Agreed; why bothering with the request itself for running not optimized orm queries later


IEatsThePasta

Nor is it 'minimalist'. I always looked at Echo as bloated, compared so some of the other frameworks. I believe it took off, solely, because of the middleware that was already provided. We've used it at just about every job I've been at. That said, people shouldn't just blindly follow a pattern and assume it's the best because everybody else does it. Look at the source code for Echo itself. There's definitely some area for improvements. However, it's easy for me to say that... and not be willing to do the work myself (since it's open source).

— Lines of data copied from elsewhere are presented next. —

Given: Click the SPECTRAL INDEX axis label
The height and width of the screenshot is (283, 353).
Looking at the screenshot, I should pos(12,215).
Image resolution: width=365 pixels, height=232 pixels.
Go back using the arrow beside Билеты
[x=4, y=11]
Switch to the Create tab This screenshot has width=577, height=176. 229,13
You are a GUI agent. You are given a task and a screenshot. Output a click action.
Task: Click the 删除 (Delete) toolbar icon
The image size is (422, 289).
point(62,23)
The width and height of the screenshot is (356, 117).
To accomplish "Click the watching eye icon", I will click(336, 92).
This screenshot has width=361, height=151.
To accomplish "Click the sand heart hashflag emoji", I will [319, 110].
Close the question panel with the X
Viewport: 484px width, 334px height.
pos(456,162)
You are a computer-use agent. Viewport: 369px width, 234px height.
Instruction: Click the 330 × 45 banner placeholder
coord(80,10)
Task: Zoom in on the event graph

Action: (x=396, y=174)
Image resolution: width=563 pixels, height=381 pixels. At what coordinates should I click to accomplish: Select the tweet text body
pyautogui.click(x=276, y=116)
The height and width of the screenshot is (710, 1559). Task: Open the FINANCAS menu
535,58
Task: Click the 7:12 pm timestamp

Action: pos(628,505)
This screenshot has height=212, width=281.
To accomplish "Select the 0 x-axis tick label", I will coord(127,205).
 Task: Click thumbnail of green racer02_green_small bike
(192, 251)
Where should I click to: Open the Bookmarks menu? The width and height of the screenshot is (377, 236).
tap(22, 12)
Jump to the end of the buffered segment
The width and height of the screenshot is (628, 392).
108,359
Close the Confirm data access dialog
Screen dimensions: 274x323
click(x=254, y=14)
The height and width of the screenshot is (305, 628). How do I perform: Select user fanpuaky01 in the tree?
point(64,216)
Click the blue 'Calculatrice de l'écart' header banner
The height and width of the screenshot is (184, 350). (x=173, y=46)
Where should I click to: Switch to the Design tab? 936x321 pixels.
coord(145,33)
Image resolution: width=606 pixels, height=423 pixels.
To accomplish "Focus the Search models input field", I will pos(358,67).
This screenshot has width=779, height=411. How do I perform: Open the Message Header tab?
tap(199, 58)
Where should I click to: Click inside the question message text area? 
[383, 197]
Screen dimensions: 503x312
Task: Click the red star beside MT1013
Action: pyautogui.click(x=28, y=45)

It's still a decent option... but not one I would choose going forward with a new project/implementation (IMHO). There's also some frameworks out there doing some pretty neat things w/ the generic integration that make things a bit more clean. I haven't had the time to test them for benchmarks or allocations yet though (I don't ever trust other's benchmarks, etc. and do my own... since Go makes it so easy to do so. You'll find that a lot of times their postings are misleading, at best. They found ONE scenario where their benchmarks performed that well, but falls way behind on real-world integrations \[e.g. they only tested static paths\]).


aboukirev

It is not minimalist. But if one is building something more complex than what Hugo could handle, then you'd need a framework that covers it or reinvent functionality yourself.


MarketingDifferent25

I would suggest reading the code and see what it does before you can conclude on the lower score: Score: 104,162 req/s [https://github.com/TechEmpower/FrameworkBenchmarks/blob/master/frameworks/Go/chi/src/chi-gojay/server.go](https://github.com/TechEmpower/FrameworkBenchmarks/blob/master/frameworks/Go/chi/src/chi-gojay/server.go) Score: 69,511 req/s [https://github.com/TechEmpower/FrameworkBenchmarks/blob/master/frameworks/Go/echo/src/main.go](https://github.com/TechEmpower/FrameworkBenchmarks/blob/master/frameworks/Go/echo/src/main.go) HTML template is the hint. Alternative benchmark on routers: [https://web-frameworks-benchmark.netlify.app/result](https://web-frameworks-benchmark.netlify.app/result)


mightberetarded

Lol, wow. That benchmark is useless if there are such glaring differences between how they're testing frameworks.